NOTE: From your question, it seems that you have the idea that all the constructors are called when you create an object. I am afraid that is incorrect. Only that constructor will be called which you explicitly call to create the object. And if that constructor calls other constructor via the this() method, only then the other constructors will be called.
B extends A, so First we call the constrcture of A that supposed to print "a1"
This statement is incorrect.
In class B your no arguments constructor
public B() {
super(5);
System.out.println("b1");
}
calls the constructor of the superclass (class A) which takes an int parameter.
public A(int x) {
System.out.println("a2");
}
You never make a call to super() so the constructor that prints "a1" will not be called when you call any of B's constructors
Calling a super constructor must be the first line of a constructor. If you wish to call the no argument constructor of a superclass (in this case, the one that prints "a1"), you would write...
public B() {
super();
System.out.println("b1");
}
If you do not specify calling a super constructor, then java will automatically put in a call to the no argument super constructor.
That's because you call super(5) in B constructor which call the second A constructor instead of the first one.
I think you missunderstand how Java handles constructors. First of all, by default Java will call only one constructor per class, unless you explicitly tell it to call more using this(...). Secondly, that one construct that is called is the default constructor of the super class (so it will call super(), not this()); so class A actually looks like this:
public class A {
public A() {
super(); // implicit call to super(), which is Object()
System.out.println("a1");
}
public A(int x) {
super(); // implicit call to super(), which is Object()
System.out.println("a2");
}
}
So invoking A() will implicitly call Object(), however invoking A(int x) will also implicitly call Object(), and not - how you seem to assume - A().
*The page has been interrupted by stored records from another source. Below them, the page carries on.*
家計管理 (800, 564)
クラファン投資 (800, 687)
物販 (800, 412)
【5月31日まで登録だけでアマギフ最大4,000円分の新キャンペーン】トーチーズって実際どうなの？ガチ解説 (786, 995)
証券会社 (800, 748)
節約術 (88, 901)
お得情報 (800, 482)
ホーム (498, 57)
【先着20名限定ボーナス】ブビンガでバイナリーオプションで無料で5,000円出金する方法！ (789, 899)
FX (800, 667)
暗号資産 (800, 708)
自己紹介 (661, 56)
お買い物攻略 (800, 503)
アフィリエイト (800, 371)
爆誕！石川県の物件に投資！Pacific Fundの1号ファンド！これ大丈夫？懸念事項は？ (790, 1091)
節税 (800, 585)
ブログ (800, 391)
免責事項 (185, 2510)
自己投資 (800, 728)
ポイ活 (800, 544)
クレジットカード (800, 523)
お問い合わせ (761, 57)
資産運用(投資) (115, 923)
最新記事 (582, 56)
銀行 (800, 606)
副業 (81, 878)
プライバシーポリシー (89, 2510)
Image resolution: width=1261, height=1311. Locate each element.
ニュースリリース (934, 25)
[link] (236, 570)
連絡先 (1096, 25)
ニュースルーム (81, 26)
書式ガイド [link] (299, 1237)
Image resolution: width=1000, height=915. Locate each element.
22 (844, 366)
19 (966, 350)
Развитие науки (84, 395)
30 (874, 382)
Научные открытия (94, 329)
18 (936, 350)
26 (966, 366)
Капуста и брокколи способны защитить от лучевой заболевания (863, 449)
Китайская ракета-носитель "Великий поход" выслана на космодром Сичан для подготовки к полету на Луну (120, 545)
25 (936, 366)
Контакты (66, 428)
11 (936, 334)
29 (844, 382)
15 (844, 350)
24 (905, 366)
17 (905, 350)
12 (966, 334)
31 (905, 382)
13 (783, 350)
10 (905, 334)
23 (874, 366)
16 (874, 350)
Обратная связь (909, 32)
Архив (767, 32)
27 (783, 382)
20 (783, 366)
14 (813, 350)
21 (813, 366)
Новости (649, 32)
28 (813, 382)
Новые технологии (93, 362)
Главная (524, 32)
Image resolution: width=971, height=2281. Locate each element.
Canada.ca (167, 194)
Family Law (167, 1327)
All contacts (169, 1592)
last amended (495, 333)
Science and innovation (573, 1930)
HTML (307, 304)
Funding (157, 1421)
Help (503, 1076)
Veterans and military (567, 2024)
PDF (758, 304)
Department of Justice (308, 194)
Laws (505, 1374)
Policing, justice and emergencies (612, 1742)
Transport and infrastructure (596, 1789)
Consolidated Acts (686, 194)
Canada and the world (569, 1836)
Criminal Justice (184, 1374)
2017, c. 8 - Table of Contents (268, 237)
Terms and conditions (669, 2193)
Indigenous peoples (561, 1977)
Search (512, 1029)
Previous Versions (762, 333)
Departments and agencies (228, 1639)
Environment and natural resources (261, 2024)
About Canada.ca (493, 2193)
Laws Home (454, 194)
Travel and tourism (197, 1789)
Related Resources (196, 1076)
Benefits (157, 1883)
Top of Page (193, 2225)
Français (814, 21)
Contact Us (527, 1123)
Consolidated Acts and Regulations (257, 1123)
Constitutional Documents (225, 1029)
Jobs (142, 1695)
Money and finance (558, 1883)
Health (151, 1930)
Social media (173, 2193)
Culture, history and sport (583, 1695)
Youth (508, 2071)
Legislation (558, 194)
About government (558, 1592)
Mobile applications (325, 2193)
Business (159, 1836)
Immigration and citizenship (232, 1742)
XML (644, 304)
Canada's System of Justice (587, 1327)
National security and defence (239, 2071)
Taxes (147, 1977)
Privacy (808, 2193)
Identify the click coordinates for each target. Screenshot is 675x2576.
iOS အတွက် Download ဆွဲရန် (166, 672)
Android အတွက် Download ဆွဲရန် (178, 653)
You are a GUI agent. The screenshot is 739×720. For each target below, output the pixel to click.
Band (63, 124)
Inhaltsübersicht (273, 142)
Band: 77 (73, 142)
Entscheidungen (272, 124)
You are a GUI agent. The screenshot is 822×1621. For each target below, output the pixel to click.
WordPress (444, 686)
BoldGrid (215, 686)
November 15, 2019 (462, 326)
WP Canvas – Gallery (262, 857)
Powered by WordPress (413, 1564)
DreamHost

Since in B you always explicitly specify to call another constructor, the compiler will not add anything. Below I added comments on what will happen on the calls to super(...) and this(...)
public class B extends A {
public B() {
super(5); // explicit call to A(5), no implict call to A()
System.out.println("b1");
}
public B(int x) {
this(); // explicit call to B(), no implicit call to A()
System.out.println("b2");
}
public B(int x, int y) {
super(x); // explict call to A(x), no implicit call to A()
System.out.println("b3");
}
}
So again, the important thing to remember is that Java will insert a call to super() in the first line of any constructor, unless you explicitly invoke another constructor using this(...) or super(...). It will never insert this() by itself.